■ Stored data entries
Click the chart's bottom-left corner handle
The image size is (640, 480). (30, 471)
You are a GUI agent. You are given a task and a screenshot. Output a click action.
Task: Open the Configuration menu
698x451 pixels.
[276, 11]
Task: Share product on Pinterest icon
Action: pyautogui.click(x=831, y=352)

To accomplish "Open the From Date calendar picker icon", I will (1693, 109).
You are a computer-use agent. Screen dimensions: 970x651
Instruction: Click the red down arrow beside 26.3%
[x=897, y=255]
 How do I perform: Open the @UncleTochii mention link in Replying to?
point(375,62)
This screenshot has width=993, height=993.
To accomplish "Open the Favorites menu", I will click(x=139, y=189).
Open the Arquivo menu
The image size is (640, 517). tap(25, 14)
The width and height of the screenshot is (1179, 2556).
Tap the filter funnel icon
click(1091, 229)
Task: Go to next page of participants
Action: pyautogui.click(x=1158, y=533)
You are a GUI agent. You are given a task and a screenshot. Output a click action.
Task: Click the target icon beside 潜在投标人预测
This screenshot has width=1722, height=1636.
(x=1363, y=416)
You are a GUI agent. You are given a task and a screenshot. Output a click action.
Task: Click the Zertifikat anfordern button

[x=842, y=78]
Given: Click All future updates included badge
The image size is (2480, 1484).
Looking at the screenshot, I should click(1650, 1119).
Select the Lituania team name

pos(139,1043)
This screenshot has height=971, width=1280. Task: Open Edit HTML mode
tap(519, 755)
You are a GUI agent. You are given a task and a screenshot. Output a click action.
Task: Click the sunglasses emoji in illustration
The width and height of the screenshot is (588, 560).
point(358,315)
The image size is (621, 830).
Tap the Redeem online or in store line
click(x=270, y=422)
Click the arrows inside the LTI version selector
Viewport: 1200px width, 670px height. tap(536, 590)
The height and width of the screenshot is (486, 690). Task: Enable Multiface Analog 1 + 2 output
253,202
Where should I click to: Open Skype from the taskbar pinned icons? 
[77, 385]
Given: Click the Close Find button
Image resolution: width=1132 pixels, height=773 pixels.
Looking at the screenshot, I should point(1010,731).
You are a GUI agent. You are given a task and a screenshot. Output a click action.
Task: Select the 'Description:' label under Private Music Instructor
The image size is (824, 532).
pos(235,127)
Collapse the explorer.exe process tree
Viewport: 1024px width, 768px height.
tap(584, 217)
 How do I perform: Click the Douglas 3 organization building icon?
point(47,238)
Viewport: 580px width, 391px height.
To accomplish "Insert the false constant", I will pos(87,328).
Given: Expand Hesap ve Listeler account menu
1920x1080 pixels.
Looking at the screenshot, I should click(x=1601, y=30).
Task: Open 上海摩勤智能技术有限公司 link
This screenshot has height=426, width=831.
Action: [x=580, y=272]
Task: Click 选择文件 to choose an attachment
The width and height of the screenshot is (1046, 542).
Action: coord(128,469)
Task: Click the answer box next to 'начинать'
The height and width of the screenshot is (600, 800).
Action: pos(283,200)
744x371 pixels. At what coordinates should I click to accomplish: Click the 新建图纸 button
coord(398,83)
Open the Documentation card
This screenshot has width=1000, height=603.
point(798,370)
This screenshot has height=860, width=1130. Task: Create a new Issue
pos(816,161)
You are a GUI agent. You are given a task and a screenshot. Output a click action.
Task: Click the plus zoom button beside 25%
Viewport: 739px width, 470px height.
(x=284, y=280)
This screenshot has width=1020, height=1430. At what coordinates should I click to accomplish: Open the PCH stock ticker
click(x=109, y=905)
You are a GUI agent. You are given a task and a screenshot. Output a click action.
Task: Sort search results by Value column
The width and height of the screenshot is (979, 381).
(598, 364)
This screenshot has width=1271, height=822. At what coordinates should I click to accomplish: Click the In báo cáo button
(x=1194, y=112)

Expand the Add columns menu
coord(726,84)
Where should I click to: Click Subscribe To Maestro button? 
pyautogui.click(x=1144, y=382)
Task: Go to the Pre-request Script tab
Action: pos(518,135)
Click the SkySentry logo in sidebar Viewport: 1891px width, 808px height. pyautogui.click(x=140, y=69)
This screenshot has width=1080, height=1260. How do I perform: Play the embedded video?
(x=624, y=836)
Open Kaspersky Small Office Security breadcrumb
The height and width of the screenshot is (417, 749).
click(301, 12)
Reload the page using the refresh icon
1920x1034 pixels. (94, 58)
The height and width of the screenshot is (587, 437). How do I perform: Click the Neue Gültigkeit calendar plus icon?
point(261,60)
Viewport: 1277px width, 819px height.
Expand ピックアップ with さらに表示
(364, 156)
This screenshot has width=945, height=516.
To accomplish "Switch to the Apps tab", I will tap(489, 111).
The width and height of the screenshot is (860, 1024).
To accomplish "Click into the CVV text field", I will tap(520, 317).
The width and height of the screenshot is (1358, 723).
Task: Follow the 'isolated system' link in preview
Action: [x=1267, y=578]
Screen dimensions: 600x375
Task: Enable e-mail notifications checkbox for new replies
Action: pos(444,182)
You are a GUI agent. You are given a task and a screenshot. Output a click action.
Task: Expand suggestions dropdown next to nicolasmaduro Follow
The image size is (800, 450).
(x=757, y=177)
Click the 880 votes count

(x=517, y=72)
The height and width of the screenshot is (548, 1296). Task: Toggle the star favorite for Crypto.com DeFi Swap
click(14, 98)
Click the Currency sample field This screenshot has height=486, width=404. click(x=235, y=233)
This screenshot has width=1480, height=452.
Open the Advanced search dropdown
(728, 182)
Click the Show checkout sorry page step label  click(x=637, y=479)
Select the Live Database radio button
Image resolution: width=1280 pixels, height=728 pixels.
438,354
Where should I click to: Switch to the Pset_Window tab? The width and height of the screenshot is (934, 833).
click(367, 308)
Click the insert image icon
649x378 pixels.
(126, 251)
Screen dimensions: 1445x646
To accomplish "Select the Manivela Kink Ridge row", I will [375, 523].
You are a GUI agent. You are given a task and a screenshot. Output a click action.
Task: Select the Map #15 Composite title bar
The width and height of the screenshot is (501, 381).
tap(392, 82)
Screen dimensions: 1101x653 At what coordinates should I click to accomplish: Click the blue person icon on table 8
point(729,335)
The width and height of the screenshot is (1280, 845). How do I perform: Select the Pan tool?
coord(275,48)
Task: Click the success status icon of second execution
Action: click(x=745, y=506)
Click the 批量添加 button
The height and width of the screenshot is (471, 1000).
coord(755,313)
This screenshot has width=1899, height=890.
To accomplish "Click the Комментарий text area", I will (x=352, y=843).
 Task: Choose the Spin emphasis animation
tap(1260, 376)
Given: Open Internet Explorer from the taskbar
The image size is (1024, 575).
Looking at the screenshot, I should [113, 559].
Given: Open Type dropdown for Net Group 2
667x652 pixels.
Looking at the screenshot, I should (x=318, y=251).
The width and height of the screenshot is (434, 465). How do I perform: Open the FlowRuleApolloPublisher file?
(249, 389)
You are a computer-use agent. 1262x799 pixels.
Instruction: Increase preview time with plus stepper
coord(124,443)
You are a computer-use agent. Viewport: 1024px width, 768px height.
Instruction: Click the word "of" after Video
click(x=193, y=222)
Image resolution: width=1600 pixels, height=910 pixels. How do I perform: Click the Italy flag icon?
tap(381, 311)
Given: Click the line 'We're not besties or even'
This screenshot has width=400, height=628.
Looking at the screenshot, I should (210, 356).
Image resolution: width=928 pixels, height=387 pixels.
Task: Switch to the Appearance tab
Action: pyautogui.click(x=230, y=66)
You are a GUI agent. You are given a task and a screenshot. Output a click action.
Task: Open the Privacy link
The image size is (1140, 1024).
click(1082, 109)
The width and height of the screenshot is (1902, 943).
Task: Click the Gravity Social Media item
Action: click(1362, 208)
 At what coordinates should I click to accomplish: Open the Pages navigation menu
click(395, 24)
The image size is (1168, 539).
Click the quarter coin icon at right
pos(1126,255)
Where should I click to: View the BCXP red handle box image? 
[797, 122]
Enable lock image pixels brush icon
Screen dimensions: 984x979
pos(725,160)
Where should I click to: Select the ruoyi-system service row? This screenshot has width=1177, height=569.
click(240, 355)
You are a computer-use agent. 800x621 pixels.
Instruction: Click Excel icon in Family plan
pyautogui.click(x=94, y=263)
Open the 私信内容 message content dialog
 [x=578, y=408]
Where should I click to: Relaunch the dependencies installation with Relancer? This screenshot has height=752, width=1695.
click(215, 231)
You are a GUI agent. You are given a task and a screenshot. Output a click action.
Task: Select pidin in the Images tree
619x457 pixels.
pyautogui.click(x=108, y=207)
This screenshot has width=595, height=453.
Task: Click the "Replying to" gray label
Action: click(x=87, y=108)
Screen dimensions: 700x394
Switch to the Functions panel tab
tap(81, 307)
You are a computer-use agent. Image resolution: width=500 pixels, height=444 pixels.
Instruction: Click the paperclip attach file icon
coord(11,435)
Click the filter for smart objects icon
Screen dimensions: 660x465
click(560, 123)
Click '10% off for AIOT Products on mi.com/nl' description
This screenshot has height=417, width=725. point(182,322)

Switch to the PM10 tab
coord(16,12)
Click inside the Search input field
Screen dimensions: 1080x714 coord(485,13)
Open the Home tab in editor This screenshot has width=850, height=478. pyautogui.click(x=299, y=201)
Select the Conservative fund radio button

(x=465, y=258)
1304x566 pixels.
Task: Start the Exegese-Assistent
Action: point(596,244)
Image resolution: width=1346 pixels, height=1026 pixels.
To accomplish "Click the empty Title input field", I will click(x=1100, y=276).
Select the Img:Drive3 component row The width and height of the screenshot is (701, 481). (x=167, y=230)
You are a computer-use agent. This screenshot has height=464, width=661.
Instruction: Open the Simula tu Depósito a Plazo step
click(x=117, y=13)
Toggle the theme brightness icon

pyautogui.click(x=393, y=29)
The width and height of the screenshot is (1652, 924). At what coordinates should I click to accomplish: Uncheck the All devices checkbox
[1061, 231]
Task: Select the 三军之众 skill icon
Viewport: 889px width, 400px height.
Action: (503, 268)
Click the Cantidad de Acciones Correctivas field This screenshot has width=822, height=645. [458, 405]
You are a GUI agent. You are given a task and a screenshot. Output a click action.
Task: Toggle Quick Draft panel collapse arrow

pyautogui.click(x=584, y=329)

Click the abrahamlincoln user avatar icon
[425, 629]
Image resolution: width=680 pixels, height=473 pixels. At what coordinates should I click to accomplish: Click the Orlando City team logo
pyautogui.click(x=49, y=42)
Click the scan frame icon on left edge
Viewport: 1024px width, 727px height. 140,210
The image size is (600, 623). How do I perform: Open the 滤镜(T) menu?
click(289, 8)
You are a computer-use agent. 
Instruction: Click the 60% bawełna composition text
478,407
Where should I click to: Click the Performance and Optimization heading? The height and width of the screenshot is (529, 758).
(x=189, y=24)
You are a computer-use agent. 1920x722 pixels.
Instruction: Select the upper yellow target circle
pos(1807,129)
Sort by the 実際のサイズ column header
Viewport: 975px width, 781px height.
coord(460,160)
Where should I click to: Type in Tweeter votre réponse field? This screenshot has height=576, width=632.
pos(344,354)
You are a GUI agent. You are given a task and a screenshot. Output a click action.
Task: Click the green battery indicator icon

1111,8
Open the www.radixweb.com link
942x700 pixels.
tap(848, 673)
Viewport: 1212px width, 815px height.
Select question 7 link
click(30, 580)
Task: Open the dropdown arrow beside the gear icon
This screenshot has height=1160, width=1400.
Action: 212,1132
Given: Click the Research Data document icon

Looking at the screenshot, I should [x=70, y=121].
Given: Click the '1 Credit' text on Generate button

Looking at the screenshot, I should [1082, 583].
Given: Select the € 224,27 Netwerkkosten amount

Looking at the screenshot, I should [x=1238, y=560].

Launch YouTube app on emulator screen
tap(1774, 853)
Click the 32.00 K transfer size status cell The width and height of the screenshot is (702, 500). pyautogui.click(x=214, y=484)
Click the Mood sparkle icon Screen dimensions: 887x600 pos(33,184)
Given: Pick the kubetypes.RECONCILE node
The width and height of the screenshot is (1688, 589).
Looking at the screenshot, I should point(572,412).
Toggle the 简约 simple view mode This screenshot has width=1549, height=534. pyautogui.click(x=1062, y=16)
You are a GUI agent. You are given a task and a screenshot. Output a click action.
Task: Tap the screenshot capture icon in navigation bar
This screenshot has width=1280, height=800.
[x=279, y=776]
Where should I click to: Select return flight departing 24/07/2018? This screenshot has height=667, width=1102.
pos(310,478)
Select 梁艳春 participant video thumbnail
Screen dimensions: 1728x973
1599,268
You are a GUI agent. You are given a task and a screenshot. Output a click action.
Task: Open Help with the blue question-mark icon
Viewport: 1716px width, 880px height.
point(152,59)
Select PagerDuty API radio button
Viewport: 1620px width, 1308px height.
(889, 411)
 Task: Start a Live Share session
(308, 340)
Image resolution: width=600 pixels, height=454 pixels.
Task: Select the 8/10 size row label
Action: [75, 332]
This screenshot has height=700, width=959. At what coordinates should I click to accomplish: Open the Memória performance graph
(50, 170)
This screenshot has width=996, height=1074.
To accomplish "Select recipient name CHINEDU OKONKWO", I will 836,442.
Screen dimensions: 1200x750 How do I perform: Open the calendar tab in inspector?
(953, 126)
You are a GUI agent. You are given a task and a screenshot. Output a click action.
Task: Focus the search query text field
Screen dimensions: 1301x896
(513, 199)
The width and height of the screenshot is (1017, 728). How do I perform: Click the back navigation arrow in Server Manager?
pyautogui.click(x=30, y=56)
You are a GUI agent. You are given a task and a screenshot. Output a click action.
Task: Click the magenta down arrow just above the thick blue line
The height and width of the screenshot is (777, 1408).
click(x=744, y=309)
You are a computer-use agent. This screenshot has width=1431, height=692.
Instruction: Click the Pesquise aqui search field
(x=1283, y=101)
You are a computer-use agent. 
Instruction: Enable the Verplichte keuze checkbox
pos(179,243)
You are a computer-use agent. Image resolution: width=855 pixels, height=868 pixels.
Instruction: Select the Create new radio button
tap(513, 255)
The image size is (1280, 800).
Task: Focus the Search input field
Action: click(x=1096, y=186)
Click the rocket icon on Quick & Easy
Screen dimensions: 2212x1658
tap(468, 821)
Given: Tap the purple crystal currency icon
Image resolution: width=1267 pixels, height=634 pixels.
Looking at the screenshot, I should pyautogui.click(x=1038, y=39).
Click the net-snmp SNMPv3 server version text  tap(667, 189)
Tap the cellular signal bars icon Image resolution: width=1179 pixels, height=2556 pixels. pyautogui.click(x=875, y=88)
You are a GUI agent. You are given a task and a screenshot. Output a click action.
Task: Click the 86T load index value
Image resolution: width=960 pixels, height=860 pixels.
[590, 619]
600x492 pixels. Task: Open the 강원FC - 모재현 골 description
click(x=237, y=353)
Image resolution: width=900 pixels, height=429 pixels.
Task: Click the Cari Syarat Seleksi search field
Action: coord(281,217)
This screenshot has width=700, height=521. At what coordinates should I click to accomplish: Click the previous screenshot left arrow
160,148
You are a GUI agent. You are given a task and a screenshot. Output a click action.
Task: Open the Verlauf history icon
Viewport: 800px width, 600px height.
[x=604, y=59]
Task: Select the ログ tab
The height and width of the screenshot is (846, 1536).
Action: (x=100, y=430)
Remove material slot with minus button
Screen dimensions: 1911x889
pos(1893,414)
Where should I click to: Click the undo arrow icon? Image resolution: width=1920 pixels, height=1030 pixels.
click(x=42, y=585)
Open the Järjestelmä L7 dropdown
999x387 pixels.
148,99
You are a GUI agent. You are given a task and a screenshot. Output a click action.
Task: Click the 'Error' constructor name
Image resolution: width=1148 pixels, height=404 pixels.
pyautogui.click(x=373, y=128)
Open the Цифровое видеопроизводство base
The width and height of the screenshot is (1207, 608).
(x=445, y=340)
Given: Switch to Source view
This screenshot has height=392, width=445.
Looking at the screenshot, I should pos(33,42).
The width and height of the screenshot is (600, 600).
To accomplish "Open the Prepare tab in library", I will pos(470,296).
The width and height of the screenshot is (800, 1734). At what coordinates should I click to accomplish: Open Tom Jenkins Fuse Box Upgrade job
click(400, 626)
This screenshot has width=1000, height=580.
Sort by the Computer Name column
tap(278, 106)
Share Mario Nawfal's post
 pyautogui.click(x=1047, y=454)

■ TRY IT
Please, from the entries above, set down exactly the lines from the one containing "This screenshot has width=400, height=628." through the one containing "Task: Open the Privacy link", and only those.

■ OUTPUT OF THE EXERCISE
This screenshot has width=400, height=628.
Looking at the screenshot, I should (210, 356).
Image resolution: width=928 pixels, height=387 pixels.
Task: Switch to the Appearance tab
Action: pyautogui.click(x=230, y=66)
You are a GUI agent. You are given a task and a screenshot. Output a click action.
Task: Open the Privacy link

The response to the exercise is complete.